Schwäbische Zeitung (Leutkirch / Isny / Bad Wurzach)
Der Umzug der Raubfisch-Giganten
Die Weiher im Kurpark wurden abgelassen – Fische dürfen zurück in die alte Heimat
ISNY - Zwei Dutzend Mitglieder der „Fischereivereinigung Isny e.V.“, unter ihnen drei Jung-Angler der Jugendgruppe, dazu drei Mann von der Freiwilligen Feuerwehr und ein Bauhofmitarbeiter, haben am vergangenen Samstag im Kurpark den Unteren Graben- und den Bremerweiher abgefischt. Arbeitsbeginn für die eifrige Mannschaft um Jens Wieprecht, erster Vorsitzender des Fischereivereins, war um 6.30 Uhr – bei Minusgraden. Schon seit Mittwoch hatten die Weiherwarte Rudi Mayer und Andreas Schädler das Wasser über die sogenannten Fallenstöcke in die Ach abgelassen. Das behutsame Senken des Wasserstandes ist nötig, um die Feuchtwiesen am Rain nicht zu überfluten.
Mit dem Ablassen regt sich Leben. Flosse an Flosse kommt zum Vorschein. Nach dem Aufsammeln von Krebsen und Muscheln sind es zuerst vor allem Karpfen, die aus dem Unteren Grabenweiher abgefischt werden.
Auch im Bremerweiher ist das Wasser inzwischen sehr flach, der Grund ist fast sichtbar, die Petrijünger fischen mit ihren Keschern im Trüben. In Gummihosen und Gummistiefel arbeiten sie sich mühselig im Restwasser durch den bis zu hüfttiefem Schlamm, um die im Herbst letzten Jahres eingesetzten Raubfische einzusammeln.

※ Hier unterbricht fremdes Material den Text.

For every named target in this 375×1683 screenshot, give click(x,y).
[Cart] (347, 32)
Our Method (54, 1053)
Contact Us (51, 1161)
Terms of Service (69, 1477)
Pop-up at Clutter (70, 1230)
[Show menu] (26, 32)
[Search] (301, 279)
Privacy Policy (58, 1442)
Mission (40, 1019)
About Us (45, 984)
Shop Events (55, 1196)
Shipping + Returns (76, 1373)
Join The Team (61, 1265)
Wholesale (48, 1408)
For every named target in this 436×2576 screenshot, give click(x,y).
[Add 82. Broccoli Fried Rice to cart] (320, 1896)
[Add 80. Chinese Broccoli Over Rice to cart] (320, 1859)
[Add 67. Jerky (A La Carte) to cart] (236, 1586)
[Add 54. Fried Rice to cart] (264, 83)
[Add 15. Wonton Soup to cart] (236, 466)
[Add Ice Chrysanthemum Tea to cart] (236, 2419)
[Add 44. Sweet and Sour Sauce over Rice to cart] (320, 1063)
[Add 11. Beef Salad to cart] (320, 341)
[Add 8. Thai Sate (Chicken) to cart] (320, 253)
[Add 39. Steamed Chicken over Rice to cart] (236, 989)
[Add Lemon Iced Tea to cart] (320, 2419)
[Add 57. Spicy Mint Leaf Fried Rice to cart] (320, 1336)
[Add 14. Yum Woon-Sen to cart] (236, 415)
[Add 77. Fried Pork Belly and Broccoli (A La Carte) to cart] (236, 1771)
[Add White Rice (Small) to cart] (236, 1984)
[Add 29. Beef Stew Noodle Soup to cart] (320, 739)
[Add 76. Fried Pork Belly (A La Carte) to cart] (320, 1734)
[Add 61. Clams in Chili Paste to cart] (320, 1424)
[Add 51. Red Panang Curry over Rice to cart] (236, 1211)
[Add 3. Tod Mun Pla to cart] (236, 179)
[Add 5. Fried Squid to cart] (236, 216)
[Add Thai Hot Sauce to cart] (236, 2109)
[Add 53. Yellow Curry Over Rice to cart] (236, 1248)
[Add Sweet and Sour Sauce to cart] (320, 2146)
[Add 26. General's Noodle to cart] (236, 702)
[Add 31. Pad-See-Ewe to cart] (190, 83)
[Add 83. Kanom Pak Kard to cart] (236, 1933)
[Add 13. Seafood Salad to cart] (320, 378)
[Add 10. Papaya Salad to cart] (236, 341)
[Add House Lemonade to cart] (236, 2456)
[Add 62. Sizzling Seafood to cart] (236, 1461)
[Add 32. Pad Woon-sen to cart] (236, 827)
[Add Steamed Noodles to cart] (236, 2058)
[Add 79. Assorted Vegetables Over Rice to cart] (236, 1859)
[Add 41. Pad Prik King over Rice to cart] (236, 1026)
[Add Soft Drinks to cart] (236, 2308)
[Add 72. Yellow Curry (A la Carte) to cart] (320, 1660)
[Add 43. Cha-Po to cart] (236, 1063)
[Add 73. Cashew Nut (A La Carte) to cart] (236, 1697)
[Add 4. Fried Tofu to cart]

Alles muss zügig vonstatten gehen, damit die Tiere keinen Schaden nehmen.
Das eingespielte Team muss ordentlich anpacken, um die teilweise auf bis zu knapp zwei Meter angewachsenen Welse zu bergen. Eigens für den Fischtransport präparierte Fahrzeuge stehen bereit, um Raubfische wie Hecht und Wels aus den beiden Weihern beim Kurhaus in die alte Heimat, den Hengelesweiher zu transportieren. Der war wie berichtet über den Winter abgelassen worden, hat sich inzwischen aber nicht nur dank Schneeschmelze wieder komplett gefüllt. „Gegen 14 Uhr waren alle Fische, Muscheln und Krebse im Hengelesweiher angekommen, Geräte und Material gereinigt und aufgeräumt“, berichtet Material- und Gerätewart Gerhard Jäger.
Und schon am Sonntag waren die beiden Weiher im Kurpark dank des
Stadtbachs, der außerhalb des südlichen Isnyer Stadtrands Krummbach und erst ab Eintritt in die Altstadt unweit des Diebsturms Stadtbach heißt, wieder aufgestaut.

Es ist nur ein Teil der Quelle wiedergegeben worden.